■ Estratto ■
▬▬▬
Le conseguenze dell'addio al carbone

Le vertenze più importanti, infatti, sono quelle che riguardano il processo di decarbonizzazione «rispetto al quale fino ad oggi non si vedono prospettive», dice il segretario Cgil. Lavoratori della centrale “Federico II”, degli appalti, dell’indotto ma anche i tanti lavoratori del porto coinvolti in un modo o nell’altro nella movimentazione di carbone, gessi e ceneri. «Così si rischia davvero - conferma Macchia - che a pagare la transizione siano i lavoratori. In più, abbiamo il problema di Basell che porta con sé rischi concreti per tutta la chimica di base».

L'effetto domino nella chimica di base

Alle centinaia di lavoratori messi a rischio dal phase out si aggiungono i 46 già persi per la chiusura del P9T nello stabilimento Basell, con seri rischi per i restanti e con possibili conseguenze gravi per tutto il settore della chimica di base a Brindisi.

E anche in questo caso, tra diretti, appalti e indotto, i numeri sono da far tremare i polsi.

Le difficoltà della partecipata del Comune

Per non parlare degli oltre 150 della Brindisi Multiservizi, bubbone scoppiato (per l’ennesima volta) nelle scorse settimane e del quale si è discusso molto dentro e fuori dal consiglio comunale, con un bilancio di previsione del Comune sostanzialmente incentrato sul piano per provare a salvare la società in house. «Tutte situazioni che - per Macchia - rischiano di portare, sommandosi, ad una bomba sociale».
▬▬▬
■ Istruzioni operative ■
Prosegui l'estratto sulle vertenze del lavoro a Brindisi dal punto in cui si interrompe. I record non hanno alcun ruolo in questo lavoro.

■ Record elencati ■
▬▬▬
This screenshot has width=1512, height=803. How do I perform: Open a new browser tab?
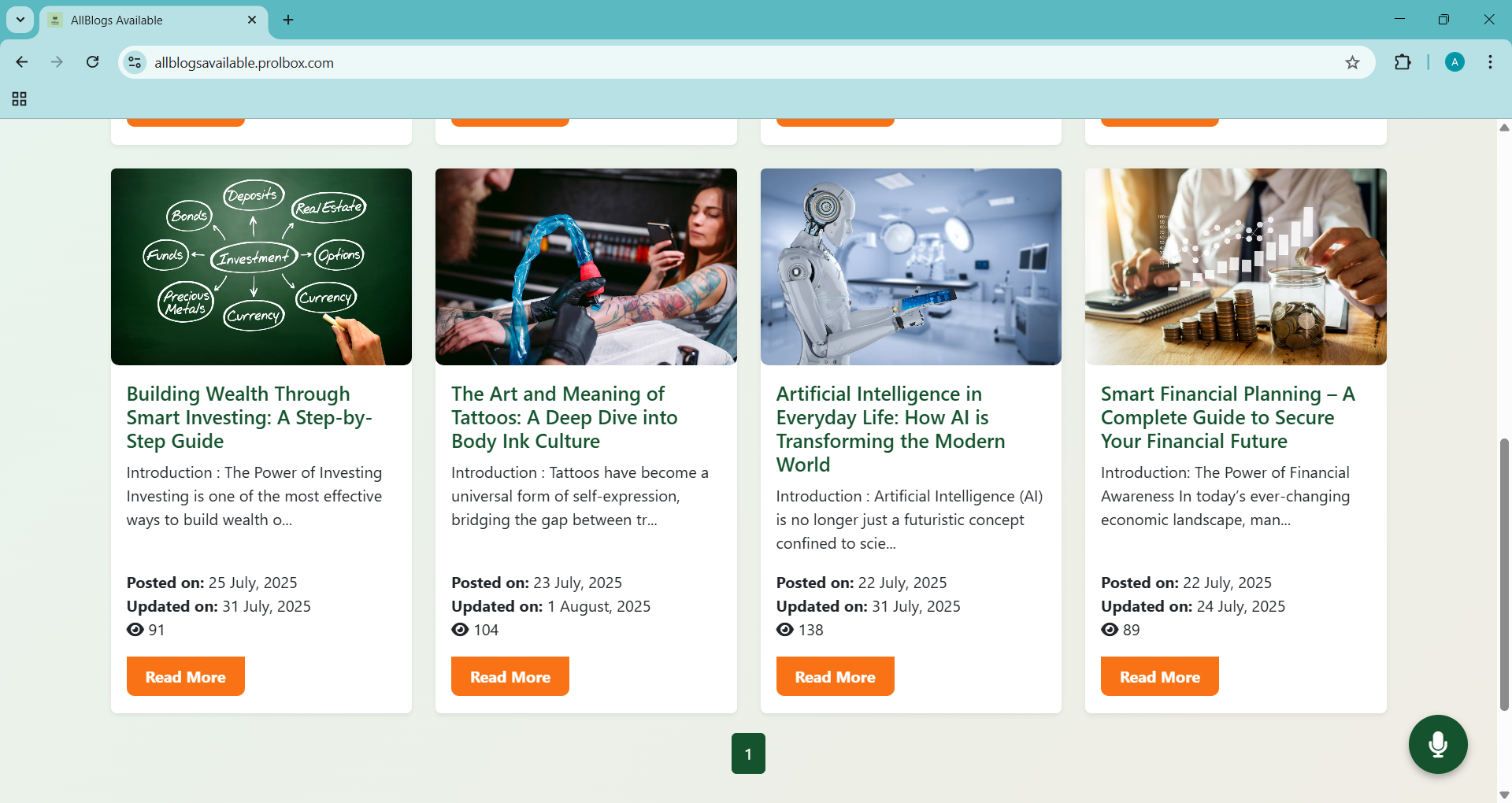288,20
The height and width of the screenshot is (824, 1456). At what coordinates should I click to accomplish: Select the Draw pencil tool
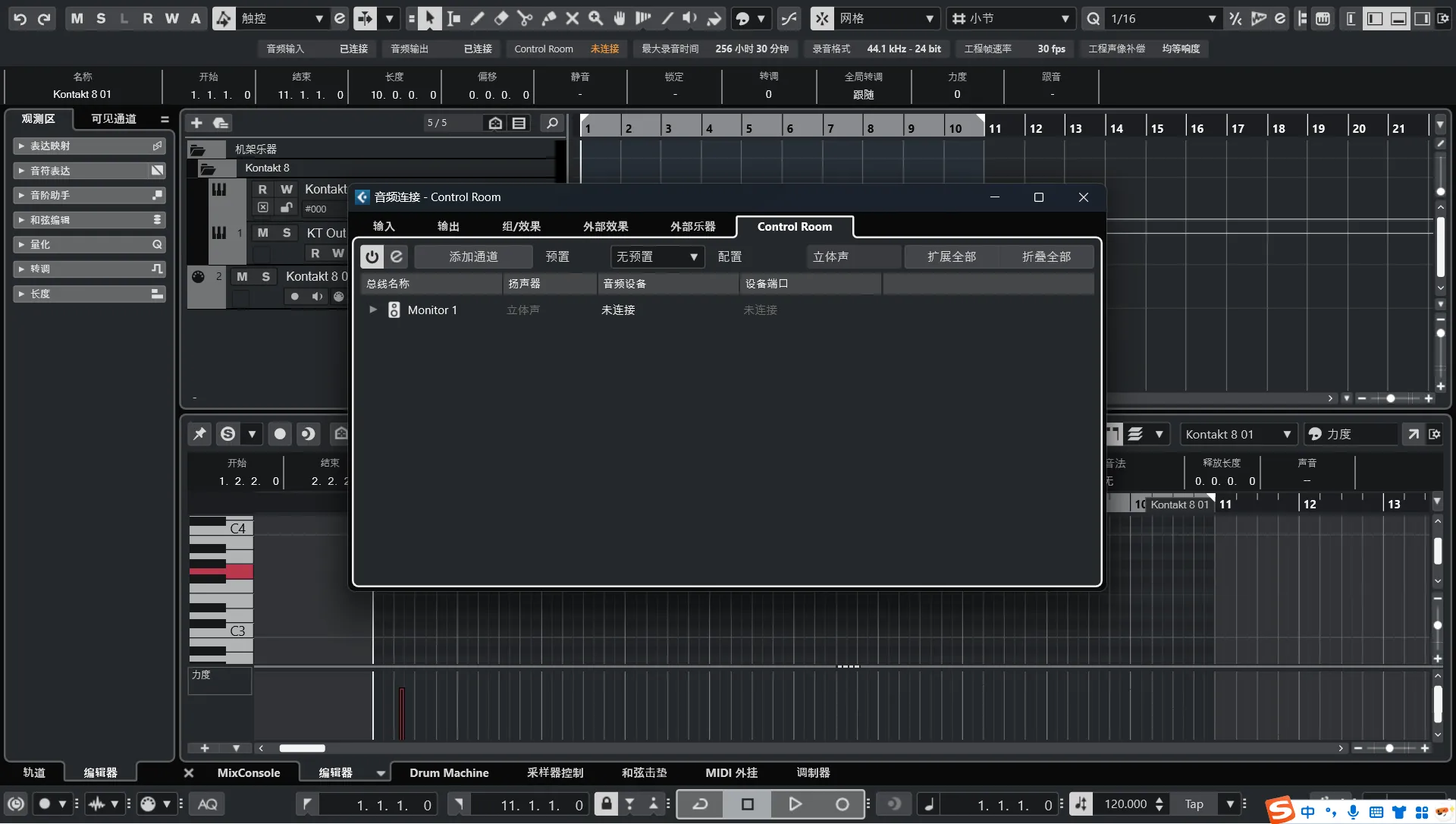[x=477, y=18]
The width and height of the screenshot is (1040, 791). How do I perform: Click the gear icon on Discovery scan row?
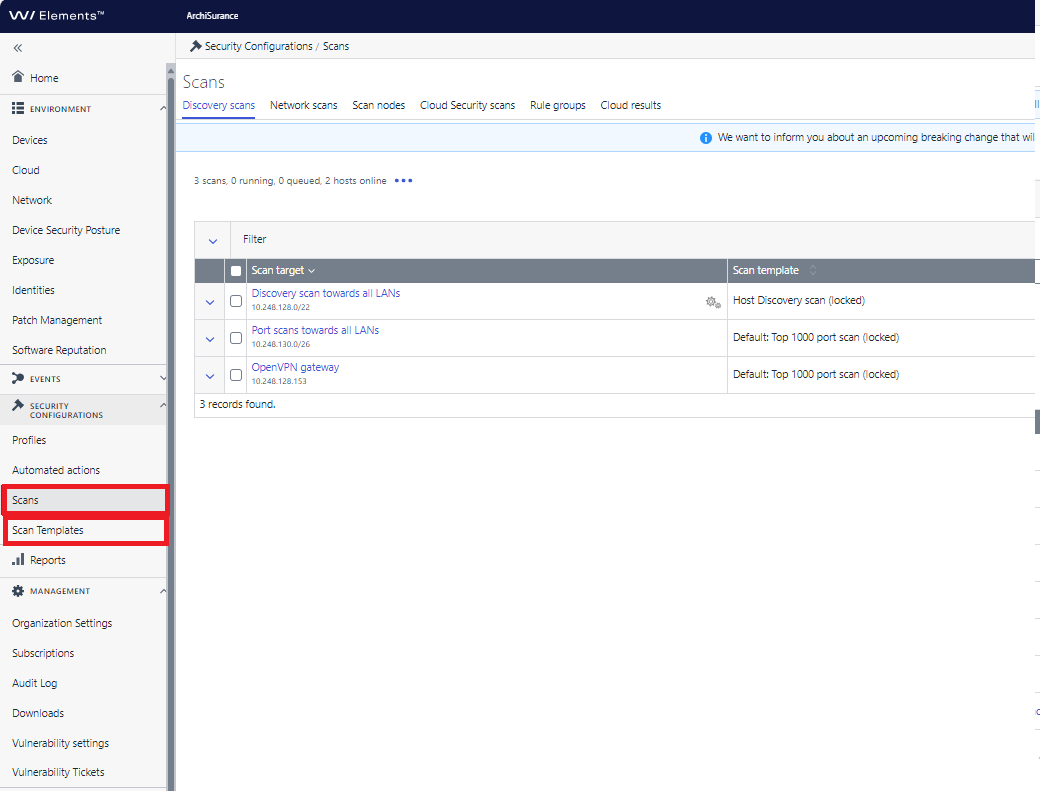(713, 302)
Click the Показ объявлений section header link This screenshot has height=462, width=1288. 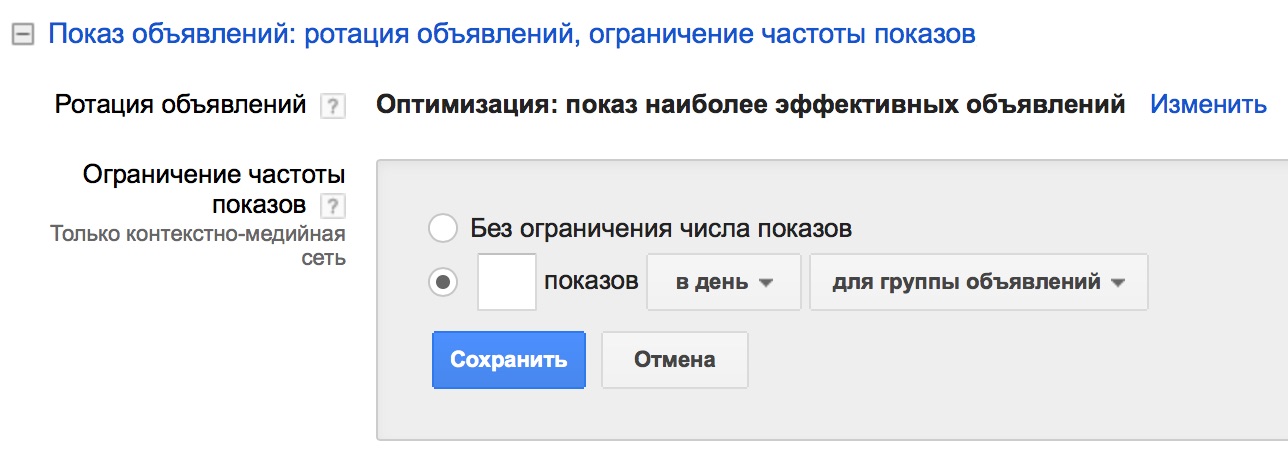pyautogui.click(x=512, y=35)
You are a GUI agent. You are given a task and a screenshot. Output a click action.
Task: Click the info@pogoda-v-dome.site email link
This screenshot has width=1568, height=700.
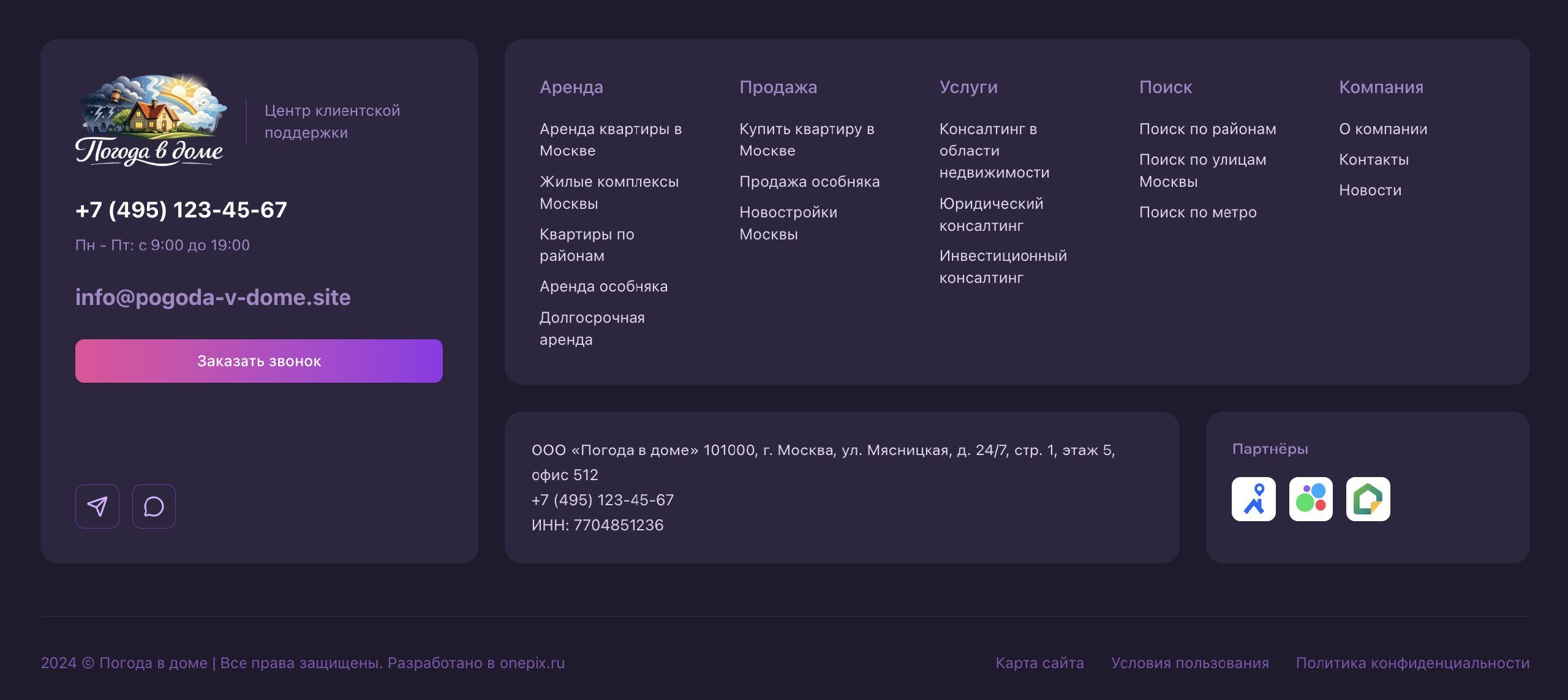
▬▬▬
■ Soluzione proposta ■
Le richieste del sindacato

Per questo, nel 2024, il sindacato chiede «che governo ed istituzioni intanto sblocchino tutte queste vertenze, che vedono il coinvolgimento di tantissimi lavoratori. A Brindisi bisogna che si investa nella decarbonizzazione con progetti veri, per dare sviluppo al territorio. Possibilmente collegando queste iniziative all’università ed alla ricerca. Potremmo, infatti, vivere la fase sperimentale della transizione energetica, che noi riteniamo ancora una opportunità di sviluppo, rilanciando contemporaneamente il comprensorio della Cittadella della ricerca, da troppo tempo abbandonata».

Fuori dalle reti europee dei trasporti

A questo si aggiunge il problema dell’esclusione dai nodi “core” ed “extended core” delle reti transeuropee. «Si rischia davvero - sostiene il segretario della Cgil - l’isolamento di tutto il Salento, soprattutto per quanto attiene i trasporti e la logistica. Siamo, infatti, fuori dalla rete europea Ten-T e dal Corridoio 8, nonostante le tante promesse. Questo credo sia uno dei punti nodali sui quali aprire una grande discussione, cosa che faremo con la raccolta di firme per la quale abbiamo già avuto diverse adesioni. Anche perché abbiamo tutte le caratteristiche per essere davvero la Porta d’Oriente, una grande piattaforma logistica e di trasporto sul Mediterraneo».

I cambi di appalto nei servizi sociali

E poi i nodi della sanità e del welfare. «In particolare - ricorda Macchia - non dimentichiamo le vertenze aperte con il Comune che riguardano i cambi di appalto nei servizi sociali. Anche il welfare, infatti, è una ricorsa preziosa da custodire, in grado di generare processi virtuosi per il territorio». E ancora la necessità di sfruttare al meglio le risorse del Pnrr, i fondi di sviluppo e coesione, i fondi strutturali, con la speranza che arrivino sempre maggiori risorse.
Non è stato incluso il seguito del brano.